If it had been a storyline in a movie, viewers might have dismissed it as too unbelievable.
But in a cinematic turn of events, NYPD Commissioner James O’Neill walked into an auditorium, accompanied by pomp and bagpipes and tradition, for his ceremonial swearing in just after 11 this morning—just as Ahmad Khan Rahami, the man police believe set off a bomb in Chelsea on Saturday, was being arrested by law enforcement officials across the river in New Jersey.
“This is a very special time—it’s a one of celebration and renewal, but at the same time today we find ourselves in a very somber moment,” Mayor Bill de Blasio said at 1 Police Plaza this afternoon.
O’Neill’s ceremony was today, but de Blasio actually swore him on Friday afternoon, when former Police Commissioner Bill Bratton retired from the job of top cop for the second (and presumably final) time. That means the bombing—which injured 29 people but did not kill anyone—happened on O’Neill’s first full day as commissioner.

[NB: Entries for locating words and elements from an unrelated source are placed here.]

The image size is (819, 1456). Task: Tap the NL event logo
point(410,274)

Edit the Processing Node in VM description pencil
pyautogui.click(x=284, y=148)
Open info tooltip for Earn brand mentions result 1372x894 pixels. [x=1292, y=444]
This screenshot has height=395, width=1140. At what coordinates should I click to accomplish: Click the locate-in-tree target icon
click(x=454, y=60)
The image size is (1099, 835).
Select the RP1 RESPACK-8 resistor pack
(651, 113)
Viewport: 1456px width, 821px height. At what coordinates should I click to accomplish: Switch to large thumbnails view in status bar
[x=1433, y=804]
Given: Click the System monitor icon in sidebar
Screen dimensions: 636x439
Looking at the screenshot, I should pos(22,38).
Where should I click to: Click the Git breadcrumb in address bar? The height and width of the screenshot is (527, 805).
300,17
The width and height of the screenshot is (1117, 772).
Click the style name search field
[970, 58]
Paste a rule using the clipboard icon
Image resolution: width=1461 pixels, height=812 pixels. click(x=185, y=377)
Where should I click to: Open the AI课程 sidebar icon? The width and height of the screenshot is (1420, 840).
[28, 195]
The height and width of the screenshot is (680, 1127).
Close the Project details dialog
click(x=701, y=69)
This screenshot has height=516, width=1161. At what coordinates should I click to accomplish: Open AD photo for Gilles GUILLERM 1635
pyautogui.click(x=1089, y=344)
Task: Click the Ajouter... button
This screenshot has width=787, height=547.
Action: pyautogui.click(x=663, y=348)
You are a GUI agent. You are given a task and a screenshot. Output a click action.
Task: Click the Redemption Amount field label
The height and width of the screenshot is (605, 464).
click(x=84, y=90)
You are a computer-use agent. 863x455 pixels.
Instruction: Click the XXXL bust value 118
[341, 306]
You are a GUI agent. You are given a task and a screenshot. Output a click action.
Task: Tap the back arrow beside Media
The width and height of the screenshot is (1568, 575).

“Now, Jimmy, when you woke up Saturday morning, you did not know what would confront you. And you and I have talked about this—no one said this job would be easy,” de Blasio said. “But I want to say on behalf of 8-and-a-half million New Yorkers, we are so thankful that you have taken on the leadership of the NYPD. And you showed on your very first day what you were made of.”
The mayor praised O’Neill, a career NYPD official who had most recently been serving in the department’s top uniformed position as Chief of Department, for being calm, cool and collected in the midst of a crisis.
In his remarks, O’Neill vowed to continue his model of community policing and to make the department and the people it polices partners in stopping crime—urging people to call 311 and report quality of life crimes like loud parties or drug use outside their homes. He vowed to make the city the safest in the world—not just the safest big city, but the safest city of any size, and said that safety should be felt in every neighborhood.
O’Neill didn’t have much time to celebrate—just moments after he was handing his mother a bouquet of roses and posing for photos with her, he was standing behind a podium to give a briefing on the arrest of Rahami.
“It’s a pretty tough way to start my new position as police commissioner,” O’Neill said. “But as I always have been, I’m so proud to be part of this police department.”